Local artists weren’t the only ones to contribute to the festival. FireFish director James Levin highlighted the cooperation he received from the Coast Guard, the Environmental Protection Agency, the county commissioner and members of Lorain’s struggling business community leading up to the event.

“There’s something about … the people here,” he said. “And the fact that I could go up to King Fishery … out of nowhere and say ‘Hey, you don’t know me, and I’m about to ask you this … favor. I want you to hook your trawler onto this very heavy barge made out of steel drums and, in the middle of the night, drag it back to the middle of the Black River so that we can burn this thing on it with fireworks.’ And without hesitation, [they] said ‘Oh, yeah.’”

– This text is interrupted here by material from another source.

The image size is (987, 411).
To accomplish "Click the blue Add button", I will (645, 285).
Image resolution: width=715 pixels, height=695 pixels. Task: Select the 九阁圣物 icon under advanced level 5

The contributions from community members perfectly illustrate not only a shared interest in Lorain’s future, but also how they perceive art as a vital piece of that future. Lorain County Community College President Marcia Ballinger outlined some of her hopes for what the festival can do for the community.

“We really see FireFish as being an economic stimulant to the city of Lorain,” she said. “I firmly believe that cultural arts is a driver for the economy, … and so activating the city through performing arts and visual arts and creative arts, I think really shows hope for the future here.”

The festival’s titular fish is itself a symbol of healing for the city, representing the health of the waterway so integral to Lorain’s history.

“What can represent fresh water more than a fish?” Lavin said. “Something eternal, something that represents an important value of any port city, something that’s iconic and has a surreal quality — I think a fish presents itself in so many different ways. It’s kind of like the Wallace Stevens poem ‘Thirteen Ways of Looking at a Blackbird’ — there’s eleventeen ways of looking at a fish.”

Because Saturday afternoon was rainy, fewer people turned out than anticipated. Despite the fact that it quite literally on the parade rained, the shows went on. When there was concern that the sodden fish might not catch fire, the parade simply moved under a bridge and kept dancing. People clustered around the indoor installations and continued to take in the pop-up shops and exhibits that had been set up all along the covered boardwalk.

“The FireFish festival demonstrates the enormous potential that exists for making the arts an integral part of Lorain’s economic future,” Congresswoman Marcy Kaptur wrote in an email to the Review. “Even in the driving rain, people flocked to the Black River’s banks to experience the energy behind FireFish. The enthusiasm, the community spirit — it’s all so inspiring.”

At 9 p.m., the crowd gathered on the banks of the Black River to watch the burning of the fish. The cloud cover was thick and gray, threatening to turn a cold drizzle into another full-fledged downpour. The outline of the blue fish was illuminated by a spotlight shining down on the river. Higher up on the grassy banks, dancers performed with flaming props as the steady drum chorus echoed the anticipation in the air.

Boats came and went along the small stretch of river. Someone shot firework sparks at the fish, then motored away. Kayaks circled the floating figure. The fish remained stubbornly unburned as the drumming continued, until at long last it caught fire.

“The rain stopped and the full moon broke through the sky,” the FireFish festival wrote in a press release. “Torches and pyrotechnics culminated in a herculean effort that resulted in a blaze of fire that lit the FireFish — an inspired lighting. … [This] fire will hopefully engage and inspire the transformation of the once great city of Lorain into a new era of art and creativity.”